Scalable Multi-Class Bayesian Support Vector Machines for Structured and Unstructured Data
This work provides a scalable Bayesian method for classification with uncertainty estimation, addressing needs in domains like active learning and adversarial detection, though it is incremental as it builds on existing SVM and Bayesian frameworks.
The authors tackled the problem of multi-class classification for both structured and unstructured data by introducing a Bayesian multi-class support vector machine with variational inference and inducing point approximations, achieving improved training time and accuracy on 68 structured and two unstructured datasets compared to competitors.

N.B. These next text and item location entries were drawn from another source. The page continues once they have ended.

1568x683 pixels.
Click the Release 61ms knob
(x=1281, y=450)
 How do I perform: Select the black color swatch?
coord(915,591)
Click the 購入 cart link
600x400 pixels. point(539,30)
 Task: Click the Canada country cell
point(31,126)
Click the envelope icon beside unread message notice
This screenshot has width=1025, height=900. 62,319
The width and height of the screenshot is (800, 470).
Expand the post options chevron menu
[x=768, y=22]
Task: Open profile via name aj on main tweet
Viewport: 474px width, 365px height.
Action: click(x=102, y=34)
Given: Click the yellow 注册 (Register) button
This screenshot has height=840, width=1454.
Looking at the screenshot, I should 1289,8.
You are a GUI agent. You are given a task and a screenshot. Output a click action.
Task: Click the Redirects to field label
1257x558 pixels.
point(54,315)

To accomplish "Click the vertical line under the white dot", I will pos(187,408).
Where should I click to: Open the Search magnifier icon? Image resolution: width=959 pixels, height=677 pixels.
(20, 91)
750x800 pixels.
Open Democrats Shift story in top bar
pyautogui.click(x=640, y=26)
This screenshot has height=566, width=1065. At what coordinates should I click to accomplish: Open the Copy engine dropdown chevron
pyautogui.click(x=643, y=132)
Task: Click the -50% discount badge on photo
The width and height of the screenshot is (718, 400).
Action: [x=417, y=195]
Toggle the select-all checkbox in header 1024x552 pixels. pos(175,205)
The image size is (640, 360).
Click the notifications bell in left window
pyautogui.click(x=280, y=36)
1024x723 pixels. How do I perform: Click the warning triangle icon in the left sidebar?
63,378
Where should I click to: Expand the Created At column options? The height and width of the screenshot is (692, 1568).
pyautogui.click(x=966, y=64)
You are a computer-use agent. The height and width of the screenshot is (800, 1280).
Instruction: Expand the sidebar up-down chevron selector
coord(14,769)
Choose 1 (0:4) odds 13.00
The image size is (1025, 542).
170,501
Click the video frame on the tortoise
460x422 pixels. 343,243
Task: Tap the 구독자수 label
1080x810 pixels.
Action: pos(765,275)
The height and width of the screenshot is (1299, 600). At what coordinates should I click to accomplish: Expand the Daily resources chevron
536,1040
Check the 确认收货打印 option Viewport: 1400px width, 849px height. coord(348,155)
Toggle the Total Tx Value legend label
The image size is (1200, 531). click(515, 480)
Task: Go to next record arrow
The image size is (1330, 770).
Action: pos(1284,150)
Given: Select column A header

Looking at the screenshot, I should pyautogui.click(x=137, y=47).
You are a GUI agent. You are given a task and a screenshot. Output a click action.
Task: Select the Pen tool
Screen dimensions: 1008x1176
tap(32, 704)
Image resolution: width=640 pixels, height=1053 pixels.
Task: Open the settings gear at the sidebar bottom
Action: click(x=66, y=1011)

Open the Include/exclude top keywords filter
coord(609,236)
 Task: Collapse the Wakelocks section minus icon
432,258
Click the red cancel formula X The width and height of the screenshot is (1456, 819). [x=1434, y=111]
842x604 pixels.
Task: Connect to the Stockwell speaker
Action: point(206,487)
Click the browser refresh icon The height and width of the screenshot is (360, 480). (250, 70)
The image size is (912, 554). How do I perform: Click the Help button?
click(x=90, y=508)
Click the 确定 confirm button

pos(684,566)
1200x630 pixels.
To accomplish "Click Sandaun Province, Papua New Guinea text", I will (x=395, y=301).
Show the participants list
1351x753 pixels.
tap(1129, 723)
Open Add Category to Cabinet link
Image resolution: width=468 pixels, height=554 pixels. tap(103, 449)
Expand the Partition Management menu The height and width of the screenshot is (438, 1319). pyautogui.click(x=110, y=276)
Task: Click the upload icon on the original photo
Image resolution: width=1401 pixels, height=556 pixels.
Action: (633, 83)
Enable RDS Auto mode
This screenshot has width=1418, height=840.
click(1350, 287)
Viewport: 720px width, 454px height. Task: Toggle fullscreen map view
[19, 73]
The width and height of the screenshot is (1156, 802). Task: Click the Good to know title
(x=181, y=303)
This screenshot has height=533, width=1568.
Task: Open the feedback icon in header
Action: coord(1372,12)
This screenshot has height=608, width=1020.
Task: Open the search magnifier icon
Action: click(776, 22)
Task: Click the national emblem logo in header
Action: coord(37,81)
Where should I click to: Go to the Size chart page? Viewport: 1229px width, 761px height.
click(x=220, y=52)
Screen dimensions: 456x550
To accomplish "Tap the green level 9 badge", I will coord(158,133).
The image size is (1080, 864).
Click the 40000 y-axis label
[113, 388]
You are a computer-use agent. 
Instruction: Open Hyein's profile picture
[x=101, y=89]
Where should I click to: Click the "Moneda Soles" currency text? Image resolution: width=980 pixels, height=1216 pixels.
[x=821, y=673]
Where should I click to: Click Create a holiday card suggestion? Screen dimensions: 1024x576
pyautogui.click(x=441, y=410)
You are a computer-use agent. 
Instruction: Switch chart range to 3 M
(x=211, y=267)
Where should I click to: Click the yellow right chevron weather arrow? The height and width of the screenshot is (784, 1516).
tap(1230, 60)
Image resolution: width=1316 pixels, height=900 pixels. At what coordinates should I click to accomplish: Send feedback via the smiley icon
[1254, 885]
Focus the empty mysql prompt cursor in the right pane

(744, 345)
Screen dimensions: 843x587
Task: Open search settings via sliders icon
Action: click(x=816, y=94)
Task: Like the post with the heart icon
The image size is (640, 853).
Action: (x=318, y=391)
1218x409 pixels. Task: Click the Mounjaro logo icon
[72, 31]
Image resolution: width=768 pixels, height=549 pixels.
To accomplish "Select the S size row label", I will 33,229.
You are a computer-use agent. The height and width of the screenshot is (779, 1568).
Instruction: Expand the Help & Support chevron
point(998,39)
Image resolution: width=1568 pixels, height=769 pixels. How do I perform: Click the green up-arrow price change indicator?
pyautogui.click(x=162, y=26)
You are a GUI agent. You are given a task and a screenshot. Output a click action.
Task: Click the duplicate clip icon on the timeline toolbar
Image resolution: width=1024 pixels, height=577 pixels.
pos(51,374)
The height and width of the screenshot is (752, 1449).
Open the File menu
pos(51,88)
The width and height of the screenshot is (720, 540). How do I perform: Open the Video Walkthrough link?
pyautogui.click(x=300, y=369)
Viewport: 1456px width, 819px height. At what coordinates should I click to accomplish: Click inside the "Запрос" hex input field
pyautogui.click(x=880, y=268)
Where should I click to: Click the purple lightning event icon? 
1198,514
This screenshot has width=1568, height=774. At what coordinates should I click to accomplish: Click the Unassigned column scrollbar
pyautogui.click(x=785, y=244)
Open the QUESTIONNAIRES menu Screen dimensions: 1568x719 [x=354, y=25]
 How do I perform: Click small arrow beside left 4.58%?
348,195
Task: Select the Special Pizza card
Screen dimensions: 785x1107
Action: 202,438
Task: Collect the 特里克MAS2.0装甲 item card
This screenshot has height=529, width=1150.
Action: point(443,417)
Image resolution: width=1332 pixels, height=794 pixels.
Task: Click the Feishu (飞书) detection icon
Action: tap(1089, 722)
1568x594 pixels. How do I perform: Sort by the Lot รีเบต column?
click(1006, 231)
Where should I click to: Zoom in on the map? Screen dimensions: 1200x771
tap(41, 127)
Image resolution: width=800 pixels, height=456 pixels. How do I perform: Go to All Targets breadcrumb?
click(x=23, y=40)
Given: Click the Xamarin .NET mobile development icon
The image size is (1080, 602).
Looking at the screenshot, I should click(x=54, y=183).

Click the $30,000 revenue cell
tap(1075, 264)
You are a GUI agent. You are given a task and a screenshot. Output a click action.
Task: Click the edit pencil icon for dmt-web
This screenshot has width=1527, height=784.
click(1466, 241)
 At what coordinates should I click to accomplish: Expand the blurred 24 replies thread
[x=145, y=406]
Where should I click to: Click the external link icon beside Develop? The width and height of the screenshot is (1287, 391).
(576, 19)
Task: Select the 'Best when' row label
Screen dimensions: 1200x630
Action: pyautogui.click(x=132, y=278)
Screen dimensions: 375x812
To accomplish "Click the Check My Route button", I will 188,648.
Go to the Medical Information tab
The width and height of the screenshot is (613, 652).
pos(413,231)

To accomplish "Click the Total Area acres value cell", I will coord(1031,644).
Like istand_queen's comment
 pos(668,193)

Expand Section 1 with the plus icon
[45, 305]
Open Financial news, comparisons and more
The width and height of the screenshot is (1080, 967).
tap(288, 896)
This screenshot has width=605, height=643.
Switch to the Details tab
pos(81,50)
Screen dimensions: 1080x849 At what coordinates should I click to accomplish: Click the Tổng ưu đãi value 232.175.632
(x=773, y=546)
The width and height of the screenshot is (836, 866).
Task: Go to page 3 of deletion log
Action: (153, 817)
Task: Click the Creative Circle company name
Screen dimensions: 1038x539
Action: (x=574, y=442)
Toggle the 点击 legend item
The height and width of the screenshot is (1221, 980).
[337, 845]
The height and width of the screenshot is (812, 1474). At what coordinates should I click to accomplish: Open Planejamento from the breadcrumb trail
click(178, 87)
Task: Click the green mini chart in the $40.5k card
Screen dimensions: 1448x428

We introduce a new Bayesian multi-class support vector machine by formulating a pseudo-likelihood for a multi-class hinge loss in the form of a location-scale mixture of Gaussians. We derive a variational-inference-based training objective for gradient-based learning. Additionally, we employ an inducing point approximation which scales inference to large data sets. Furthermore, we develop hybrid Bayesian neural networks that combine standard deep learning components with the proposed model to enable learning for unstructured data. We provide empirical evidence that our model outperforms the competitor methods with respect to both training time and accuracy in classification experiments on 68 structured and two unstructured data sets. Finally, we highlight the key capability of our model in yielding prediction uncertainty for classification by demonstrating its effectiveness in the tasks of large-scale active learning and detection of adversarial images.